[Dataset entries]
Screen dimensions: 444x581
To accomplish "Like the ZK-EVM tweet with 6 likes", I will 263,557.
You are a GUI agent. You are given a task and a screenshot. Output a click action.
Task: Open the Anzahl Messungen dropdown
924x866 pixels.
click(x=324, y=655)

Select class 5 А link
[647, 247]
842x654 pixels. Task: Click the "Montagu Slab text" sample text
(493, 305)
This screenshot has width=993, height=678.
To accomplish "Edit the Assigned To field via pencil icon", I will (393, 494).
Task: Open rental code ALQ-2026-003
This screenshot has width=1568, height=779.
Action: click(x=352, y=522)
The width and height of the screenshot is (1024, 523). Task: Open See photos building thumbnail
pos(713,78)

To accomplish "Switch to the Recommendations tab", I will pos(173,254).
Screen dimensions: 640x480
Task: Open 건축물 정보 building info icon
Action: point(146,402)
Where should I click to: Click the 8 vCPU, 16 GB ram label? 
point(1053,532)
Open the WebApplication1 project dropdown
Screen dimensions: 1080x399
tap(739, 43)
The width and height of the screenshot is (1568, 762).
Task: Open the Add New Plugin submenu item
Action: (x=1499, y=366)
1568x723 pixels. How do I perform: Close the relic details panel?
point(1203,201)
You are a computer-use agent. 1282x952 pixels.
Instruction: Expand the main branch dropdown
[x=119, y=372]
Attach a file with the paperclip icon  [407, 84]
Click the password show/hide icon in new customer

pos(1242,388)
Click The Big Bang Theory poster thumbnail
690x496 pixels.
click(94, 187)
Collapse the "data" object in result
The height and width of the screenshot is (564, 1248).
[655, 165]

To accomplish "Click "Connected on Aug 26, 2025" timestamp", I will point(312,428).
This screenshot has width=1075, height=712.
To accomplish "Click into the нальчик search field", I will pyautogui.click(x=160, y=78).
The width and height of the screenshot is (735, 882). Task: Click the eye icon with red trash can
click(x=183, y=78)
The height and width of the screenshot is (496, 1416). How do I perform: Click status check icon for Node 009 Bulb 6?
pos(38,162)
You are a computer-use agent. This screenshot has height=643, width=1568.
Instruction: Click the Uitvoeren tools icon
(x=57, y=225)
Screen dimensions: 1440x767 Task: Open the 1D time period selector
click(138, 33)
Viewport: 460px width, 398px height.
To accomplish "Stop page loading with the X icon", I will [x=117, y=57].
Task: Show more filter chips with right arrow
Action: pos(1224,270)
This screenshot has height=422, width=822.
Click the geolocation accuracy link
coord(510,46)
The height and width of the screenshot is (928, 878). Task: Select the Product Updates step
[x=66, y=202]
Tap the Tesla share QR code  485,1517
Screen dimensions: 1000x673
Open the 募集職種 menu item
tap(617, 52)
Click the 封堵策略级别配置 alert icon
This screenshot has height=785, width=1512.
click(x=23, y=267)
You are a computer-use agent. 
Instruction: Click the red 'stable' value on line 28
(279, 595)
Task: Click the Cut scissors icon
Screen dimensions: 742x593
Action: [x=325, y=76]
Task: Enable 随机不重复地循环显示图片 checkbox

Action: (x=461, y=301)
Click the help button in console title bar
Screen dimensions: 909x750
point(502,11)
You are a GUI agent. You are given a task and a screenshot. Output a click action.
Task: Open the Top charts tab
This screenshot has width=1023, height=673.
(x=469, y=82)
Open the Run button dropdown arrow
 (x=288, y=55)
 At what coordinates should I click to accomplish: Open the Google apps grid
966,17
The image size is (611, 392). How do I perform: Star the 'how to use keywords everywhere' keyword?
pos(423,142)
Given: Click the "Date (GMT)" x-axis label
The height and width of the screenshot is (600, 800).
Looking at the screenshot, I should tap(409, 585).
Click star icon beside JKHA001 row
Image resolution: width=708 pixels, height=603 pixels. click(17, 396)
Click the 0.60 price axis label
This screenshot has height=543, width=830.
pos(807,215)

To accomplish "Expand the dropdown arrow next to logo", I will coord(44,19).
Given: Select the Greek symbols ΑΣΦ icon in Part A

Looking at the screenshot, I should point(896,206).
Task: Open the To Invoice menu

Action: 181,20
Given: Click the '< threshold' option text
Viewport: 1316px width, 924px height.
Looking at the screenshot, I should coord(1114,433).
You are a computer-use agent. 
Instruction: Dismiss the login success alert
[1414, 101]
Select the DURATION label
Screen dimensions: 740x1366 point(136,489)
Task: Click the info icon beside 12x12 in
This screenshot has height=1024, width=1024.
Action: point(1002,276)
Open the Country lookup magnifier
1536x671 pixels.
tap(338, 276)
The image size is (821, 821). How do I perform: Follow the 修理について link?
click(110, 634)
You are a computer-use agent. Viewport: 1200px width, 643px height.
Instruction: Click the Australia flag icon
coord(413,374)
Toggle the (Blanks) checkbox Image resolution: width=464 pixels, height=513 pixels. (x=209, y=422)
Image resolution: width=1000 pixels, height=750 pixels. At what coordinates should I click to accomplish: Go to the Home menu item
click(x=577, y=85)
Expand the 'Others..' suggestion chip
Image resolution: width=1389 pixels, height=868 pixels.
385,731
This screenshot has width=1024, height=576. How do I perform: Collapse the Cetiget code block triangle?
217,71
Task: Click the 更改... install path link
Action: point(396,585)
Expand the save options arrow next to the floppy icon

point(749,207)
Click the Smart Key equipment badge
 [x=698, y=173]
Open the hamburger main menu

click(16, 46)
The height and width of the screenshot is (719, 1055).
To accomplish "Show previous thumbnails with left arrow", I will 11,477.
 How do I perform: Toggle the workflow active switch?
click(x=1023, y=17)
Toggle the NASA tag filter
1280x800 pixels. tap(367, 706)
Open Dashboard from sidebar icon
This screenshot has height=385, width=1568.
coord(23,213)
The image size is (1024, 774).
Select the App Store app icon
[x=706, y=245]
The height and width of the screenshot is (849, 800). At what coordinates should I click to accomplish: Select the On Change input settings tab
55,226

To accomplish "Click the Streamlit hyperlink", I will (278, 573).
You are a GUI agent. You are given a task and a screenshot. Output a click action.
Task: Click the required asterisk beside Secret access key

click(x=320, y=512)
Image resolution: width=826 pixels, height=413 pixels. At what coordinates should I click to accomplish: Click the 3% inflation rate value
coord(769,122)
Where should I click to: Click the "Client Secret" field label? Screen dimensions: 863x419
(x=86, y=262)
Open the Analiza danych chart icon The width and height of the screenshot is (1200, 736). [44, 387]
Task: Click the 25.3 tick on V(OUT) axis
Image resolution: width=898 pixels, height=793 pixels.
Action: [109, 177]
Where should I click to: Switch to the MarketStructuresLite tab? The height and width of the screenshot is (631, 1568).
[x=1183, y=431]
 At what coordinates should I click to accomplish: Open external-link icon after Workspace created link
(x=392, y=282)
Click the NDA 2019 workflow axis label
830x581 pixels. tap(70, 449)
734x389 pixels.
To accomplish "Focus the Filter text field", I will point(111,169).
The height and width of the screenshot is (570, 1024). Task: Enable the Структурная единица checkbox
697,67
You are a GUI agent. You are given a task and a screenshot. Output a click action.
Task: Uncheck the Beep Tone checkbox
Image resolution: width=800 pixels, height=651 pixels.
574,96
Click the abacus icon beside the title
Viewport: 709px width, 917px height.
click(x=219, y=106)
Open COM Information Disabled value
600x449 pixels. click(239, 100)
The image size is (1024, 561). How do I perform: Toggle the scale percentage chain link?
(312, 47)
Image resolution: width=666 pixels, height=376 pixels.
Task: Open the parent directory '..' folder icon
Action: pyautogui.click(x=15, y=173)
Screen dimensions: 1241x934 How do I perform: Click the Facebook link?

▶ _Goal of the exercise_
Please reproduce all of the records exactly as they stand.

▶ _Response to the exercise_
Screen dimensions: 444x581
To accomplish "Like the ZK-EVM tweet with 6 likes", I will 263,557.
You are a GUI agent. You are given a task and a screenshot. Output a click action.
Task: Open the Anzahl Messungen dropdown
924x866 pixels.
click(x=324, y=655)

Select class 5 А link
[647, 247]
842x654 pixels. Task: Click the "Montagu Slab text" sample text
(493, 305)
This screenshot has width=993, height=678.
To accomplish "Edit the Assigned To field via pencil icon", I will (393, 494).
Task: Open rental code ALQ-2026-003
This screenshot has width=1568, height=779.
Action: click(x=352, y=522)
The width and height of the screenshot is (1024, 523). Task: Open See photos building thumbnail
pos(713,78)

To accomplish "Switch to the Recommendations tab", I will pos(173,254).
Screen dimensions: 640x480
Task: Open 건축물 정보 building info icon
Action: point(146,402)
Where should I click to: Click the 8 vCPU, 16 GB ram label? 
point(1053,532)
Open the WebApplication1 project dropdown
Screen dimensions: 1080x399
tap(739, 43)
The width and height of the screenshot is (1568, 762).
Task: Open the Add New Plugin submenu item
Action: (x=1499, y=366)
1568x723 pixels. How do I perform: Close the relic details panel?
point(1203,201)
You are a computer-use agent. 1282x952 pixels.
Instruction: Expand the main branch dropdown
[x=119, y=372]
Attach a file with the paperclip icon  [407, 84]
Click the password show/hide icon in new customer

pos(1242,388)
Click The Big Bang Theory poster thumbnail
690x496 pixels.
click(94, 187)
Collapse the "data" object in result
The height and width of the screenshot is (564, 1248).
[655, 165]

To accomplish "Click "Connected on Aug 26, 2025" timestamp", I will point(312,428).
This screenshot has width=1075, height=712.
To accomplish "Click into the нальчик search field", I will pyautogui.click(x=160, y=78).
The width and height of the screenshot is (735, 882). Task: Click the eye icon with red trash can
click(x=183, y=78)
The height and width of the screenshot is (496, 1416). How do I perform: Click status check icon for Node 009 Bulb 6?
pos(38,162)
You are a computer-use agent. This screenshot has height=643, width=1568.
Instruction: Click the Uitvoeren tools icon
(x=57, y=225)
Screen dimensions: 1440x767 Task: Open the 1D time period selector
click(138, 33)
Viewport: 460px width, 398px height.
To accomplish "Stop page loading with the X icon", I will [x=117, y=57].
Task: Show more filter chips with right arrow
Action: pos(1224,270)
This screenshot has height=422, width=822.
Click the geolocation accuracy link
coord(510,46)
The height and width of the screenshot is (928, 878). Task: Select the Product Updates step
[x=66, y=202]
Tap the Tesla share QR code  485,1517
Screen dimensions: 1000x673
Open the 募集職種 menu item
tap(617, 52)
Click the 封堵策略级别配置 alert icon
This screenshot has height=785, width=1512.
click(x=23, y=267)
You are a computer-use agent. 
Instruction: Click the red 'stable' value on line 28
(279, 595)
Task: Click the Cut scissors icon
Screen dimensions: 742x593
Action: [x=325, y=76]
Task: Enable 随机不重复地循环显示图片 checkbox

Action: (x=461, y=301)
Click the help button in console title bar
Screen dimensions: 909x750
point(502,11)
You are a GUI agent. You are given a task and a screenshot. Output a click action.
Task: Open the Top charts tab
This screenshot has width=1023, height=673.
(x=469, y=82)
Open the Run button dropdown arrow
 (x=288, y=55)
 At what coordinates should I click to accomplish: Open the Google apps grid
966,17
The image size is (611, 392). How do I perform: Star the 'how to use keywords everywhere' keyword?
pos(423,142)
Given: Click the "Date (GMT)" x-axis label
The height and width of the screenshot is (600, 800).
Looking at the screenshot, I should tap(409, 585).
Click star icon beside JKHA001 row
Image resolution: width=708 pixels, height=603 pixels. click(17, 396)
Click the 0.60 price axis label
This screenshot has height=543, width=830.
pos(807,215)

To accomplish "Expand the dropdown arrow next to logo", I will coord(44,19).
Given: Select the Greek symbols ΑΣΦ icon in Part A

Looking at the screenshot, I should point(896,206).
Task: Open the To Invoice menu

Action: 181,20
Given: Click the '< threshold' option text
Viewport: 1316px width, 924px height.
Looking at the screenshot, I should coord(1114,433).
You are a computer-use agent. 
Instruction: Dismiss the login success alert
[1414, 101]
Select the DURATION label
Screen dimensions: 740x1366 point(136,489)
Task: Click the info icon beside 12x12 in
This screenshot has height=1024, width=1024.
Action: point(1002,276)
Open the Country lookup magnifier
1536x671 pixels.
tap(338, 276)
The image size is (821, 821). How do I perform: Follow the 修理について link?
click(110, 634)
You are a computer-use agent. Viewport: 1200px width, 643px height.
Instruction: Click the Australia flag icon
coord(413,374)
Toggle the (Blanks) checkbox Image resolution: width=464 pixels, height=513 pixels. (x=209, y=422)
Image resolution: width=1000 pixels, height=750 pixels. At what coordinates should I click to accomplish: Go to the Home menu item
click(x=577, y=85)
Expand the 'Others..' suggestion chip
Image resolution: width=1389 pixels, height=868 pixels.
385,731
This screenshot has width=1024, height=576. How do I perform: Collapse the Cetiget code block triangle?
217,71
Task: Click the 更改... install path link
Action: point(396,585)
Expand the save options arrow next to the floppy icon

point(749,207)
Click the Smart Key equipment badge
 [x=698, y=173]
Open the hamburger main menu

click(16, 46)
The height and width of the screenshot is (719, 1055).
To accomplish "Show previous thumbnails with left arrow", I will 11,477.
 How do I perform: Toggle the workflow active switch?
click(x=1023, y=17)
Toggle the NASA tag filter
1280x800 pixels. tap(367, 706)
Open Dashboard from sidebar icon
This screenshot has height=385, width=1568.
coord(23,213)
The image size is (1024, 774).
Select the App Store app icon
[x=706, y=245]
The height and width of the screenshot is (849, 800). At what coordinates should I click to accomplish: Select the On Change input settings tab
55,226

To accomplish "Click the Streamlit hyperlink", I will (278, 573).
You are a GUI agent. You are given a task and a screenshot. Output a click action.
Task: Click the required asterisk beside Secret access key

click(x=320, y=512)
Image resolution: width=826 pixels, height=413 pixels. At what coordinates should I click to accomplish: Click the 3% inflation rate value
coord(769,122)
Where should I click to: Click the "Client Secret" field label? Screen dimensions: 863x419
(x=86, y=262)
Open the Analiza danych chart icon The width and height of the screenshot is (1200, 736). [44, 387]
Task: Click the 25.3 tick on V(OUT) axis
Image resolution: width=898 pixels, height=793 pixels.
Action: [109, 177]
Where should I click to: Switch to the MarketStructuresLite tab? The height and width of the screenshot is (631, 1568).
[x=1183, y=431]
 At what coordinates should I click to accomplish: Open external-link icon after Workspace created link
(x=392, y=282)
Click the NDA 2019 workflow axis label
830x581 pixels. tap(70, 449)
734x389 pixels.
To accomplish "Focus the Filter text field", I will point(111,169).
The height and width of the screenshot is (570, 1024). Task: Enable the Структурная единица checkbox
697,67
You are a GUI agent. You are given a task and a screenshot. Output a click action.
Task: Uncheck the Beep Tone checkbox
Image resolution: width=800 pixels, height=651 pixels.
574,96
Click the abacus icon beside the title
Viewport: 709px width, 917px height.
click(x=219, y=106)
Open COM Information Disabled value
600x449 pixels. click(239, 100)
The image size is (1024, 561). How do I perform: Toggle the scale percentage chain link?
(312, 47)
Image resolution: width=666 pixels, height=376 pixels.
Task: Open the parent directory '..' folder icon
Action: pyautogui.click(x=15, y=173)
Screen dimensions: 1241x934 How do I perform: Click the Facebook link?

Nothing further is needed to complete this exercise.